Recommendations for Classification of Non-Suicidal Self-Injury
DSM-5 is planned to include a new diagnosis of Non-Suicidal Self-Injury Disorder (APA, 2010b). Criteria for this disorder, as of this writing, will include intentional self-inflicted damage to the body without suicidal intent on 5 or more days in the past year. These behaviors must be associated with negative thoughts or feelings that occur immediately prior to the act, preoccupation with the behavior prior to the act that is difficult to resist, frequent urge to self-injure, and/or purposeful self injury, and the behavior must be associated with significant distress or functional impairment. The Anxiety, Obsessive-Compulsive Spectrum, Posttraumatic, and Dissociative Disorders Work Group has independently proposed the inclusion of a skin picking disorder diagnosis under Obsessive Compulsive Related Disorders in DSM-5 (APA, 2010a; Stein et al., 2010). Criteria for this diagnosis will include recurrent skin picking resulting in lesions that causes clinically significant distress or impairment. An additional criterion addressing urges to skin pick or attempts to resist the behavior is under consideration. Utility of distinguishing between the NSSI and skin picking diagnoses in DSM-5 is unclear, as our understanding of distinctions between methods of self-injury is preliminary. The most common function of NSSI is automatic reinforcement (Nock & Prinstein, 2004), indicating that the behavior often serves to decrease distressing cognitions or emotions. Research has shown that self-injurious skin picking is used to reduce feelings of tension, anxiety, and frustration, and individuals often report relief after skin picking (Arnold et al., 1998; Deckersbach et al., 2003; Stein, Hutt, Spitz, & Hollander, 1993). This suggests that skin picking would not often occur outside of NSSI as both diagnoses are currently conceptualized, as it would often fit the NSSI Disorder criterion of negative thoughts or feelings that occur immediately prior to the act, Interestingly, the operational definition of pathological skin picking used by Cullen et al. (2001) included “tension immediately before picking skin or resisting the behavior” and “pleasure, gratification, or relief when skin picking,” suggesting overlap with the proposed criteria for Non-Suicidal Self-Injury Disorder.
Although inclusion of NSSI as an OCRD has been considered, evidence does not support this classification. However, there is conceptual overlap between NSSI and OCRDs. For example, research does suggest that NSSI may be performed impulsively or compulsively, and both NSSI and OCRDs are associated with difficulties in behavior regulation. However, the association between NSSI and OCRDs has not been thoroughly investigated.
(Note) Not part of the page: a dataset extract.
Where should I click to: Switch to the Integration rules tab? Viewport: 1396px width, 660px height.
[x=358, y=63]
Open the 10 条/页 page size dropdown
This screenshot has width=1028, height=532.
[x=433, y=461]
Although a separate diagnosis for NSSI behaviors that are more OCRD in nature may be appropriate in the future (i.e., the proposed skin picking disorder), such a distinction is premature at this time. Researchers investigating the association between skin picking and OCD have determined that although the behaviors have similar features, skin picking is not a variant of OCD (Cullen et al., 2001; Grant, Odlaug, & Won Kim, 2010). Neurobiological, physiological, and behavioral mechanisms involved in the behaviors must be directly compared. In addition, researchers may consider directly comparing specific methods of NSSI to OCRDs, as researchers suggest that methods such as scratching and skin picking may be more consistent with compulsive behaviors than methods such as cutting, which may be more consistent with impulsive behaviors. Further, additional research is necessary to investigate validity and clinical usefulness of classifying NSSI behaviors as impulsive or compulsive.